SubFix

SubFix is a web tool designed for easily editing and modifying audio subtitles. Users can see changes in real-time and conveniently merge, split, delete, and edit subtitles of audios.

SubFix also supports automated voice annotation, utilizing modelscope and whisper for multilingual text annotation. Currently, modelscope provides automated annotations in languages including Chinese, English, Japanese, German, and Russian. whisper supports almost all languages."

中文版本

An standalone .py file version is available for access at subfix_webui.py. This version allows language selection through command-line parameters, supporting both English and Chinese. Additionally, users can choose whether to synchronize the deletion of audio files on the hard drive during editing.

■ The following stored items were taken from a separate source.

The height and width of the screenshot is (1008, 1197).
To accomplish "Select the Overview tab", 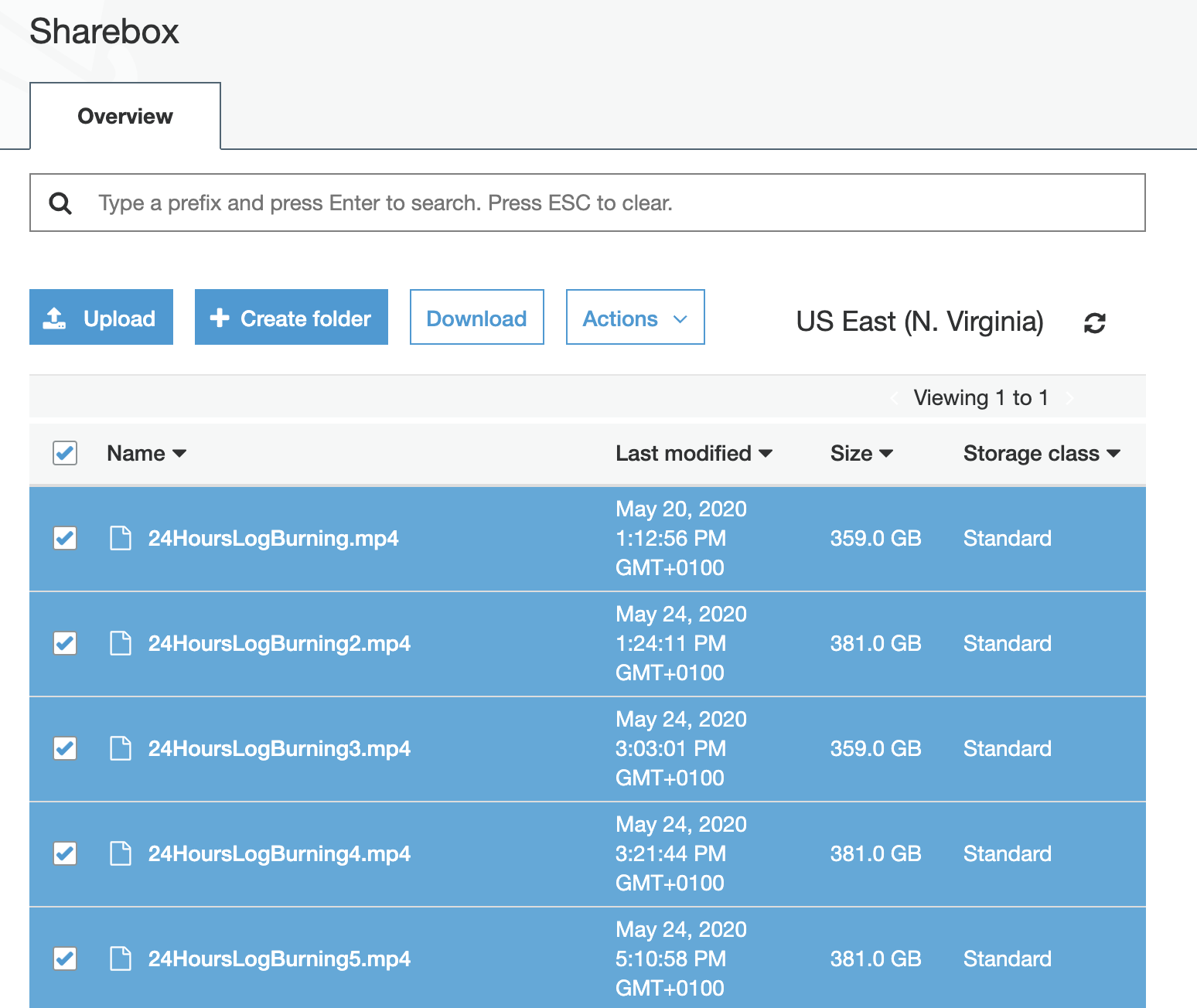I will coord(125,117).
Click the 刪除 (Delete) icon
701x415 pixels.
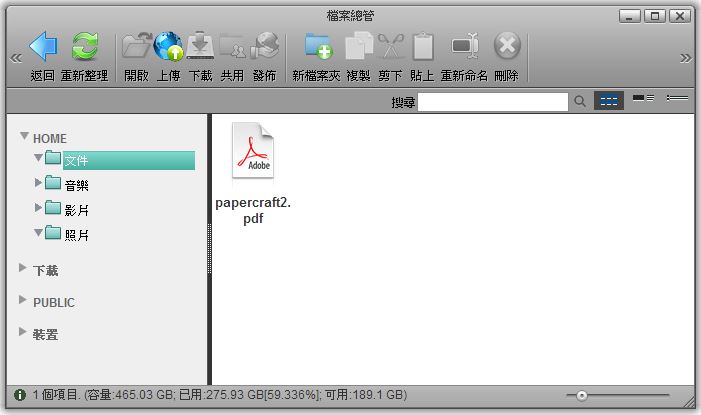coord(506,46)
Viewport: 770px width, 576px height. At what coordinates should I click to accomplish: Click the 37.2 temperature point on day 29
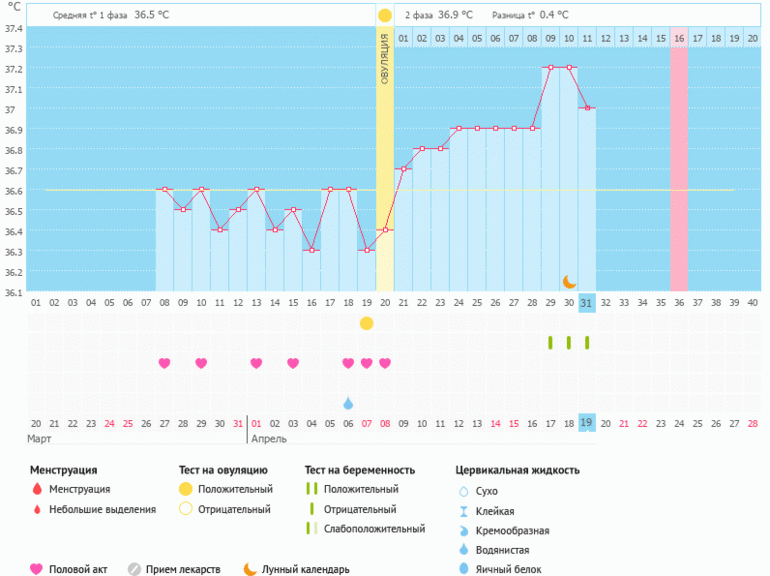pos(550,68)
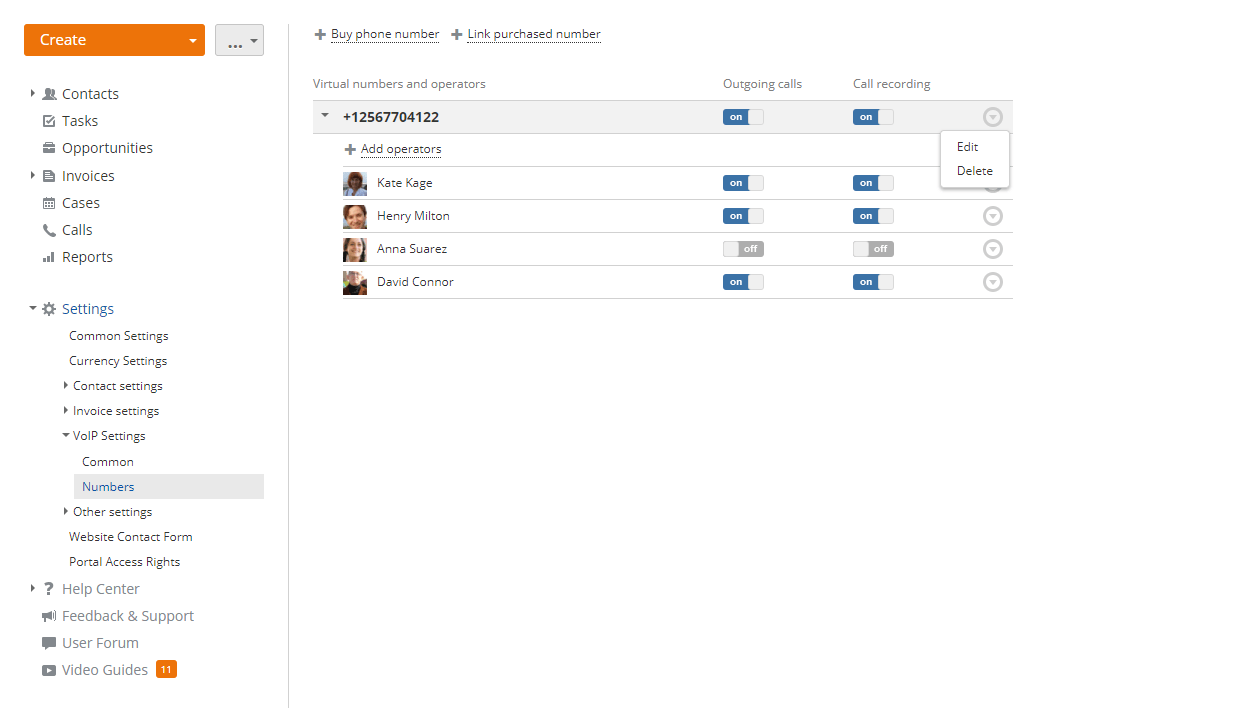Open the Create button dropdown arrow
This screenshot has width=1240, height=708.
[192, 41]
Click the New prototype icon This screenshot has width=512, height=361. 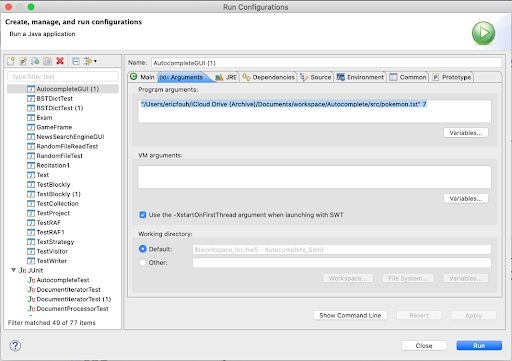[23, 61]
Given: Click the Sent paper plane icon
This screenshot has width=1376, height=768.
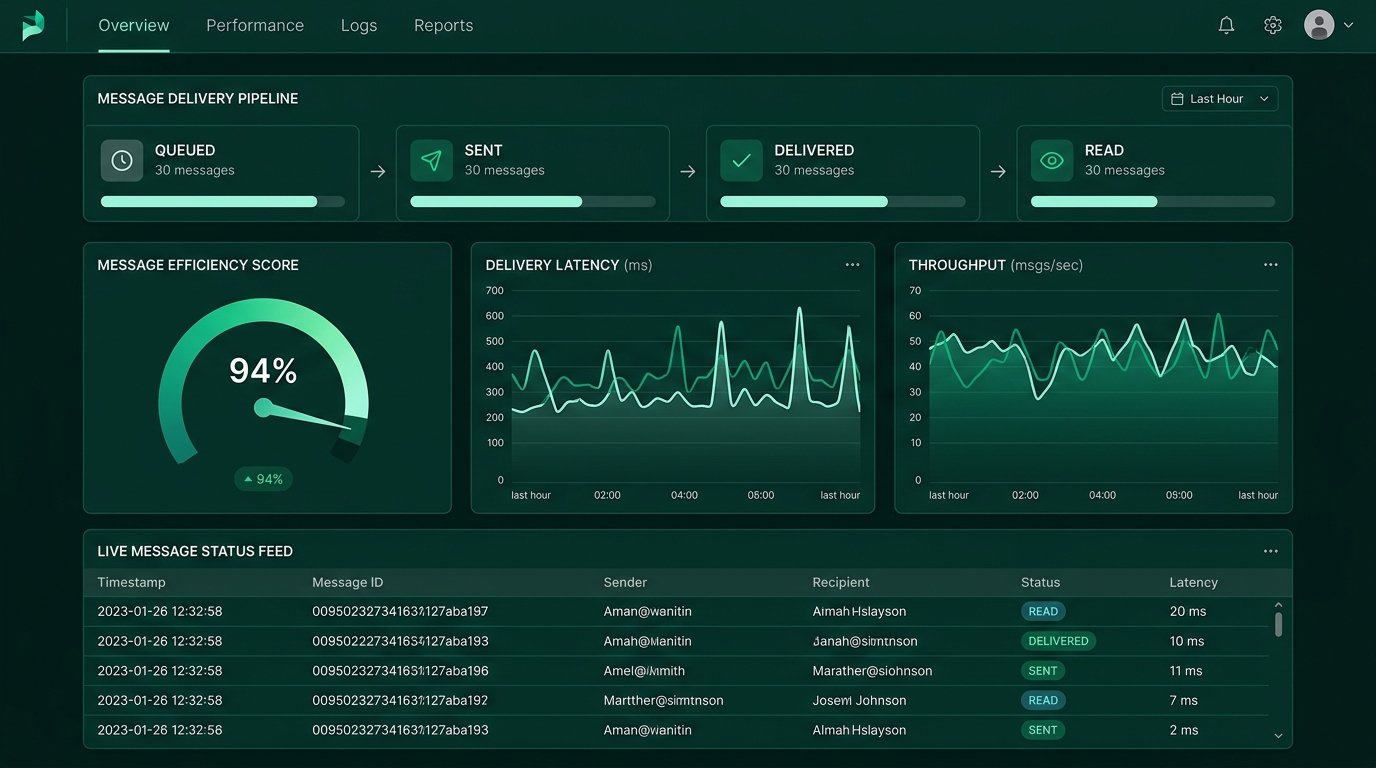Looking at the screenshot, I should [x=431, y=160].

Usage instructions for the standalone Python file version can be found at: subfix_webui.py Help

Installation

Follow these steps for a quick and easy installation. It's recommended to use a Linux environment. If using Windows, you will need to manually configure the ffmpeg environment variable, and installing modelscope might be more complex.

Installing Dependencies

Ensure the installed version of Python is above 3.9, then execute the following command. If you do not need to use automatic labeling of audio, there is no need to install the Modelscope module.

Using Conda:

conda create -n modelscope python=3.9
conda activate modelscope

Installing Dependencies

In a Linux environment

sudo apt install build-essential
sudo apt install ffmpeg
sudo apt install libsox-dev

git clone https://github.com/cronrpc/SubFix.git
cd SubFix
pip install "modelscope[audio_asr]" -f https://modelscope.oss-cn-beijing.aliyuncs.com/releases/repo.html
pip install -e .

Updating modelscope and FunASR to the Latest Versions

Due to recent changes in the modelscope API, the code installed via pip may not be the latest version, potentially causing issues with automatic annotation.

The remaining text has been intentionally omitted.